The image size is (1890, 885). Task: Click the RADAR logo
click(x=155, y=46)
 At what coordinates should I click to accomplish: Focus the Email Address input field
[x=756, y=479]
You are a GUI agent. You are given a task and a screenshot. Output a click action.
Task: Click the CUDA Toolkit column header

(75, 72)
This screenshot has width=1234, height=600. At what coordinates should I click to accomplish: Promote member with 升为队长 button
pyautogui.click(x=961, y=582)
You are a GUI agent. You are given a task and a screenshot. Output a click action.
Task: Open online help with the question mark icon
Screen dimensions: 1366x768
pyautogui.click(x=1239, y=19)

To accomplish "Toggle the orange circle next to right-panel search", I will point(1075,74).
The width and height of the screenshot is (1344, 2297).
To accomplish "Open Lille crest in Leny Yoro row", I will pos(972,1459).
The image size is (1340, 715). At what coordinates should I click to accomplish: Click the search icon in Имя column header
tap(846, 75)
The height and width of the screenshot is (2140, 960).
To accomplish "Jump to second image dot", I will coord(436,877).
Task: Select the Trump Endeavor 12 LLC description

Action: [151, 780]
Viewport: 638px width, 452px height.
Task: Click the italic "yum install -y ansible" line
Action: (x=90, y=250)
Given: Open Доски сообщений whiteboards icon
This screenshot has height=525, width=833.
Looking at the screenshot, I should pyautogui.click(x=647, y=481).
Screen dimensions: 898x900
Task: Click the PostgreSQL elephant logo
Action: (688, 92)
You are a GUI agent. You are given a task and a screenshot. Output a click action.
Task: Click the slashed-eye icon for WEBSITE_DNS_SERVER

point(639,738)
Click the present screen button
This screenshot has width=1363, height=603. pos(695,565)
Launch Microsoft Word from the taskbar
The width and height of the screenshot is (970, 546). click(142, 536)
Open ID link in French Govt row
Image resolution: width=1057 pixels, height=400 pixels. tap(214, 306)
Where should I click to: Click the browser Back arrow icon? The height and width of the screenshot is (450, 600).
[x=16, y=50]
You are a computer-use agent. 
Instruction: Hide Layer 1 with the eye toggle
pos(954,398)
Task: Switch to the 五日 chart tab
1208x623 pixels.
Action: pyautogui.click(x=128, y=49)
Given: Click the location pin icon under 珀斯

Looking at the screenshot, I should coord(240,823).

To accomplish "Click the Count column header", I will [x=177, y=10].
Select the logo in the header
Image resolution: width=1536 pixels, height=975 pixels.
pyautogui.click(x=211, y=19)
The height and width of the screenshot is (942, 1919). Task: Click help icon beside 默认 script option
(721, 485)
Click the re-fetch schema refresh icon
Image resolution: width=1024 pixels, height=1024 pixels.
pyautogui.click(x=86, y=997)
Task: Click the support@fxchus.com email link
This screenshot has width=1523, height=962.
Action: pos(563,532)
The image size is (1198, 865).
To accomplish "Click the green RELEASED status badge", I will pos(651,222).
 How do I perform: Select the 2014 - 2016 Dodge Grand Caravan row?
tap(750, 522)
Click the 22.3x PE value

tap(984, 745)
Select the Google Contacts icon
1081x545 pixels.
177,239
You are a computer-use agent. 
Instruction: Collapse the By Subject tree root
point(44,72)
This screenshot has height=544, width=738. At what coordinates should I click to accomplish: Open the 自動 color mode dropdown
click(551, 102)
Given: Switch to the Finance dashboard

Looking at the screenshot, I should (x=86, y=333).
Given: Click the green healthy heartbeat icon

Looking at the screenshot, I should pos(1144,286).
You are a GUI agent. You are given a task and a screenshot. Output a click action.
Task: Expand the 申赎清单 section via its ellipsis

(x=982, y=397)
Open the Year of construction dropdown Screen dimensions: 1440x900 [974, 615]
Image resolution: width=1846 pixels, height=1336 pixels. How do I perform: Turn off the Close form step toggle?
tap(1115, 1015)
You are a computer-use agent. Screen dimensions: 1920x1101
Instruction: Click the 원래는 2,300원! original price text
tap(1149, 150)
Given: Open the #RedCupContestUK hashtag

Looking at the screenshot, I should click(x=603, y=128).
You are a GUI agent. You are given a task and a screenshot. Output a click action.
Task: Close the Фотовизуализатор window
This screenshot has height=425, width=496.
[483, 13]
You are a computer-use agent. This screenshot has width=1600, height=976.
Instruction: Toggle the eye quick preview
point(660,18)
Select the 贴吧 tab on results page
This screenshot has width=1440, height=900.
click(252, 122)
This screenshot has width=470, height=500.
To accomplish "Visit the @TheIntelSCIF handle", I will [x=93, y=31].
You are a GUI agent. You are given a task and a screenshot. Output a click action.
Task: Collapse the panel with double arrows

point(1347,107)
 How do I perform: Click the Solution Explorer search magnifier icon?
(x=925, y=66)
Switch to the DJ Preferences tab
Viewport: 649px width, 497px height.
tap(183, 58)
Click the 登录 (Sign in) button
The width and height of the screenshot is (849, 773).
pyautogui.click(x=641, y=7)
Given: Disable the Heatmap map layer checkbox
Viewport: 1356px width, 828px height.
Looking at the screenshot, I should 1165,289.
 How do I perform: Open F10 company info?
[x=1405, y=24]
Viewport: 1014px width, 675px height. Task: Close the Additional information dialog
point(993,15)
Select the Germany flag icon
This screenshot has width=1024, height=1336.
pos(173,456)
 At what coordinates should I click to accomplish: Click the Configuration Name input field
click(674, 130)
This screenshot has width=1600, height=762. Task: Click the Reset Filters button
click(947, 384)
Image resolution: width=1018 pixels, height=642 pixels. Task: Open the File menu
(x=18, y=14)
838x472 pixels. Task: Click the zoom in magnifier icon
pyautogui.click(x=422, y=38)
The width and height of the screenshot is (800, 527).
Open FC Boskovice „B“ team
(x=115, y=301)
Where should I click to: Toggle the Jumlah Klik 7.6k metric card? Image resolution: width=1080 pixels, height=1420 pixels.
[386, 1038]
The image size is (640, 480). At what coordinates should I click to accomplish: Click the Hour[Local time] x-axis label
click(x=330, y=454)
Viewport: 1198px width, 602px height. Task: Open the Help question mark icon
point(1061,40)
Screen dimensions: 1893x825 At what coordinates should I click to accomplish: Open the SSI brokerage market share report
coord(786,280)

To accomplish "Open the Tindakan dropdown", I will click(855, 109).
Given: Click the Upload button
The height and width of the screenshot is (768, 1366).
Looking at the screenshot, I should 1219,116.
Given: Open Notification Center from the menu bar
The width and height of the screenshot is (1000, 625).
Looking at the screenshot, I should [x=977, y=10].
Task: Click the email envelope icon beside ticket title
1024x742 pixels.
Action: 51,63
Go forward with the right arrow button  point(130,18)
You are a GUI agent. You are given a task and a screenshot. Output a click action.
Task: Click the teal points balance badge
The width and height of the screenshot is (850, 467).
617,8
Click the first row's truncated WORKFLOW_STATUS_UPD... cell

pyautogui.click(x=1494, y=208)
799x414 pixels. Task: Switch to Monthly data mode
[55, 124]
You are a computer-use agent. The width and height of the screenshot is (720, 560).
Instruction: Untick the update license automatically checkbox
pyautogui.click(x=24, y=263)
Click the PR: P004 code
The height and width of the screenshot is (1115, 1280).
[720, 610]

[AIM OF THE TASK]
All of the material is to be retyped verbatim.

[TASK SOLUTION]
The image size is (1890, 885). Task: Click the RADAR logo
click(x=155, y=46)
 At what coordinates should I click to accomplish: Focus the Email Address input field
[x=756, y=479]
You are a GUI agent. You are given a task and a screenshot. Output a click action.
Task: Click the CUDA Toolkit column header

(75, 72)
This screenshot has width=1234, height=600. At what coordinates should I click to accomplish: Promote member with 升为队长 button
pyautogui.click(x=961, y=582)
You are a GUI agent. You are given a task and a screenshot. Output a click action.
Task: Open online help with the question mark icon
Screen dimensions: 1366x768
pyautogui.click(x=1239, y=19)

To accomplish "Toggle the orange circle next to right-panel search", I will point(1075,74).
The width and height of the screenshot is (1344, 2297).
To accomplish "Open Lille crest in Leny Yoro row", I will pos(972,1459).
The image size is (1340, 715). At what coordinates should I click to accomplish: Click the search icon in Имя column header
tap(846, 75)
The height and width of the screenshot is (2140, 960).
To accomplish "Jump to second image dot", I will coord(436,877).
Task: Select the Trump Endeavor 12 LLC description

Action: [151, 780]
Viewport: 638px width, 452px height.
Task: Click the italic "yum install -y ansible" line
Action: (x=90, y=250)
Given: Open Доски сообщений whiteboards icon
This screenshot has height=525, width=833.
Looking at the screenshot, I should pyautogui.click(x=647, y=481).
Screen dimensions: 898x900
Task: Click the PostgreSQL elephant logo
Action: (688, 92)
You are a GUI agent. You are given a task and a screenshot. Output a click action.
Task: Click the slashed-eye icon for WEBSITE_DNS_SERVER

point(639,738)
Click the present screen button
This screenshot has width=1363, height=603. pos(695,565)
Launch Microsoft Word from the taskbar
The width and height of the screenshot is (970, 546). click(142, 536)
Open ID link in French Govt row
Image resolution: width=1057 pixels, height=400 pixels. tap(214, 306)
Where should I click to: Click the browser Back arrow icon? The height and width of the screenshot is (450, 600).
[x=16, y=50]
You are a computer-use agent. 
Instruction: Hide Layer 1 with the eye toggle
pos(954,398)
Task: Switch to the 五日 chart tab
1208x623 pixels.
Action: pyautogui.click(x=128, y=49)
Given: Click the location pin icon under 珀斯

Looking at the screenshot, I should coord(240,823).

To accomplish "Click the Count column header", I will [x=177, y=10].
Select the logo in the header
Image resolution: width=1536 pixels, height=975 pixels.
pyautogui.click(x=211, y=19)
The height and width of the screenshot is (942, 1919). Task: Click help icon beside 默认 script option
(721, 485)
Click the re-fetch schema refresh icon
Image resolution: width=1024 pixels, height=1024 pixels.
pyautogui.click(x=86, y=997)
Task: Click the support@fxchus.com email link
This screenshot has width=1523, height=962.
Action: pos(563,532)
The image size is (1198, 865).
To accomplish "Click the green RELEASED status badge", I will pos(651,222).
 How do I perform: Select the 2014 - 2016 Dodge Grand Caravan row?
tap(750, 522)
Click the 22.3x PE value

tap(984, 745)
Select the Google Contacts icon
1081x545 pixels.
177,239
You are a computer-use agent. 
Instruction: Collapse the By Subject tree root
point(44,72)
This screenshot has height=544, width=738. At what coordinates should I click to accomplish: Open the 自動 color mode dropdown
click(551, 102)
Given: Switch to the Finance dashboard

Looking at the screenshot, I should (x=86, y=333).
Given: Click the green healthy heartbeat icon

Looking at the screenshot, I should pos(1144,286).
You are a GUI agent. You are given a task and a screenshot. Output a click action.
Task: Expand the 申赎清单 section via its ellipsis

(x=982, y=397)
Open the Year of construction dropdown Screen dimensions: 1440x900 [974, 615]
Image resolution: width=1846 pixels, height=1336 pixels. How do I perform: Turn off the Close form step toggle?
tap(1115, 1015)
You are a computer-use agent. Screen dimensions: 1920x1101
Instruction: Click the 원래는 2,300원! original price text
tap(1149, 150)
Given: Open the #RedCupContestUK hashtag

Looking at the screenshot, I should click(x=603, y=128).
You are a GUI agent. You are given a task and a screenshot. Output a click action.
Task: Close the Фотовизуализатор window
This screenshot has height=425, width=496.
[483, 13]
You are a computer-use agent. This screenshot has width=1600, height=976.
Instruction: Toggle the eye quick preview
point(660,18)
Select the 贴吧 tab on results page
This screenshot has width=1440, height=900.
click(252, 122)
This screenshot has width=470, height=500.
To accomplish "Visit the @TheIntelSCIF handle", I will [x=93, y=31].
You are a GUI agent. You are given a task and a screenshot. Output a click action.
Task: Collapse the panel with double arrows

point(1347,107)
 How do I perform: Click the Solution Explorer search magnifier icon?
(x=925, y=66)
Switch to the DJ Preferences tab
Viewport: 649px width, 497px height.
tap(183, 58)
Click the 登录 (Sign in) button
The width and height of the screenshot is (849, 773).
pyautogui.click(x=641, y=7)
Given: Disable the Heatmap map layer checkbox
Viewport: 1356px width, 828px height.
Looking at the screenshot, I should 1165,289.
 How do I perform: Open F10 company info?
[x=1405, y=24]
Viewport: 1014px width, 675px height. Task: Close the Additional information dialog
point(993,15)
Select the Germany flag icon
This screenshot has width=1024, height=1336.
pos(173,456)
 At what coordinates should I click to accomplish: Click the Configuration Name input field
click(674, 130)
This screenshot has width=1600, height=762. Task: Click the Reset Filters button
click(947, 384)
Image resolution: width=1018 pixels, height=642 pixels. Task: Open the File menu
(x=18, y=14)
838x472 pixels. Task: Click the zoom in magnifier icon
pyautogui.click(x=422, y=38)
The width and height of the screenshot is (800, 527).
Open FC Boskovice „B“ team
(x=115, y=301)
Where should I click to: Toggle the Jumlah Klik 7.6k metric card? Image resolution: width=1080 pixels, height=1420 pixels.
[386, 1038]
The image size is (640, 480). At what coordinates should I click to accomplish: Click the Hour[Local time] x-axis label
click(x=330, y=454)
Viewport: 1198px width, 602px height. Task: Open the Help question mark icon
point(1061,40)
Screen dimensions: 1893x825 At what coordinates should I click to accomplish: Open the SSI brokerage market share report
coord(786,280)

To accomplish "Open the Tindakan dropdown", I will click(855, 109).
Given: Click the Upload button
The height and width of the screenshot is (768, 1366).
Looking at the screenshot, I should 1219,116.
Given: Open Notification Center from the menu bar
The width and height of the screenshot is (1000, 625).
Looking at the screenshot, I should [x=977, y=10].
Task: Click the email envelope icon beside ticket title
1024x742 pixels.
Action: 51,63
Go forward with the right arrow button  point(130,18)
You are a GUI agent. You are given a task and a screenshot. Output a click action.
Task: Click the teal points balance badge
The width and height of the screenshot is (850, 467).
617,8
Click the first row's truncated WORKFLOW_STATUS_UPD... cell

pyautogui.click(x=1494, y=208)
799x414 pixels. Task: Switch to Monthly data mode
[55, 124]
You are a computer-use agent. The width and height of the screenshot is (720, 560).
Instruction: Untick the update license automatically checkbox
pyautogui.click(x=24, y=263)
Click the PR: P004 code
The height and width of the screenshot is (1115, 1280).
[720, 610]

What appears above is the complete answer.